As I’ve said before, I think that I was a squirrel in a previous life. All summer, I somewhat lackadaisically picked fresh vegetables from my garden or bought them at the farm stand. I got what I needed for the week and maybe a little extra to freeze. Now, with a chill in the air, I know the days of catch-as-catch-can are drawing near. The squirrels and I know this. We get a little panicky and start to hoard.
I blame this personality quirk on reading too many books. One that changed the way I think about food is Barbara Kingsolver’s “Animal Vegetable Miracle.” After reading it, I found it hard to eat a banana without considering just how far it had to travel.

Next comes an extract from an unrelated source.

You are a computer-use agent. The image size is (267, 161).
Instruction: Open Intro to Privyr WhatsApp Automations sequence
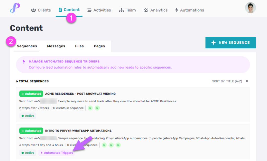(x=78, y=131)
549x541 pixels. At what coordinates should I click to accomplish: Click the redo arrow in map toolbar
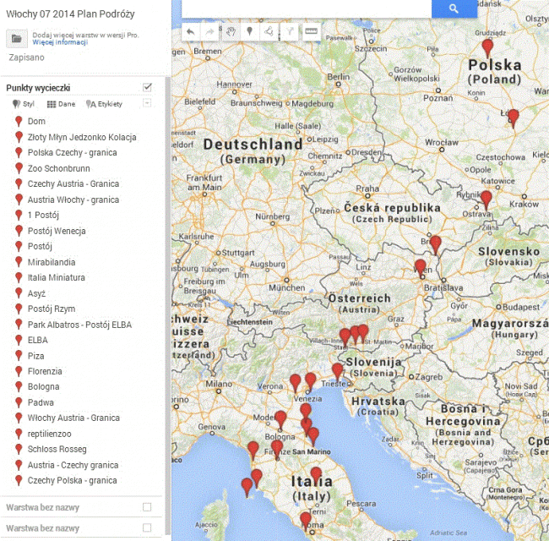click(x=209, y=32)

We are accustomed to being able to buy fresh produce all year round. Last year, I was in a supermarket and saw a nice-looking sleeve of garlic at a decent price. On closer examination, I saw that the garlic was from China. Chances are, your supermarket garlic is also from China, since China produces 75 percent of the world’s supply. I’m sure the farmers in China are excellent garlic growers, but that’s a long way for those little bulbs to travel. From then on, I made a point to stock up on local garlic. Every time I see some at a farm stand, I buy a few extra.

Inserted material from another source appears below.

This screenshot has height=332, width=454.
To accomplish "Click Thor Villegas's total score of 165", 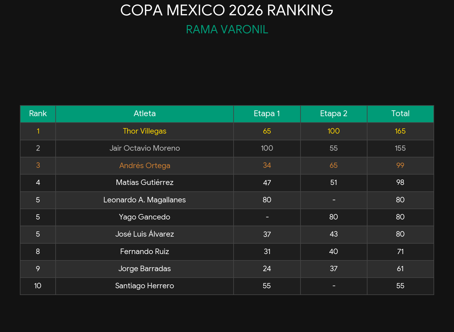I will pos(400,131).
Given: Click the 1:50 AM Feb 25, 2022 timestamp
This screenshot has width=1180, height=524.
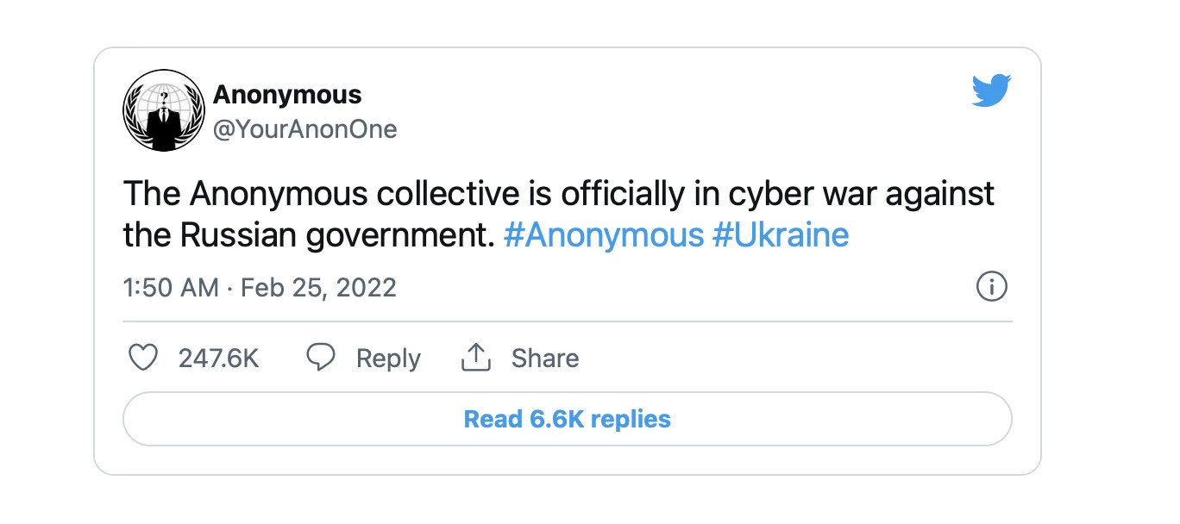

This past weekend, my husband and I went to our favorite farm stand, Black Walnut Farm in Cornwallville, NY. Farmer Todd Tremble started this organic farm 17 years ago and clearly loves what he does. His enthusiasm is infectious. Anyone who gets a twinkle in their eye when they talk about a patty pan squash recipe is my kind of person.
Todd was kind enough to walk us around his stand and show us some of the produce that keeps particularly well. I also consulted a book that my sister gave me, Root Cellaring: Natural Cold Storage of Fruits & Vegetables.
There are many items that you can store without canning or freezing. If you plan to stock up, or “put food by,” pick unblemished fruits and vegetables. Don’t wash them, check them every couple of weeks and remove any that have signs of spoilage.
Winter squash, such as butternut, buttercup, acorn, Hubbard and spaghetti, are excellent keepers. Pick ones that are field cured and blemish free. The rinds should be hard. Pack them in a single layer. They should keep until March when stored at 50 to 55º F.
Smaller pie pumpkins should keep until February. Store them as you would winter squash. The larger ones should last until Thanksgiving unless, of course, you carve them for Halloween like I plan to do.
Ask your farmer for winter onions. They tend to be smaller, but are good keepers. Place the onions in a mesh bag, crate or container that allows air to circulate. Onions like a cool, moderately dry location. Our basement works well. They should keep for several months.
Hardneck garlic will keep until May, which is another good reason to buy local. Store garlic, like onions, or look for one of those beautiful braids of garlic and hang it on the back of your basement door.
Potatoes are another good vegetable to store. They need to be kept in a dark, cool place. Some people wrap the potatoes in newsprint to store, but you can also just keep them covered in a crate with good ventilation. Any light exposure will turn the potatoes slightly green and that is something you want to avoid. They should be good until April or May.
Parsnips, carrots and beets are best stored in a container layered with sand or damp sawdust. Parsnips and carrots should keep for most of the winter. Beets will keep for several months.
Other produce requires either canning or freezing. If you want to stock up on tomatoes, now is your chance. I saw big boxes of cooking tomatoes for $12 at Story Farms in Catskill. If canning sounds like too much work and you have some freezer space, wash the tomatoes, core them and chop or freeze them whole. They won’t work as slices for a burger, but they will work thawed and cooked in a sauce.
I grate extra zucchini and freeze it. I will welcome a warm loaf of zucchini bread in February. I also slice extra summer squash and freeze it. It’s easy to grab some and toss it into soups or a stir-fry.
My husband is in charge of roasting peppers. He likes to roast hot and mild ones. After they are cooled and peeled, he slices and freezes them. We usually freeze enough to last all winter. If you see organic bell peppers, snag some of them. Bell peppers are number three on the Environmental Working Group Dirty Dozen list of the most pesticide contaminated fruits and vegetables. I always try to buy those organic.
Stock up good and, come winter, you’ll be able to smugly walk through the supermarket and pass all the California carrots and Chinese garlic knowing that you have your own private stash of local goods.
Black Walnut Farm is located on East Stone Bridge Road in Cornwallville. Story Farms is at the junction of Routes 32 and 23A in Catskill. Both stands are open until Thanksgiving.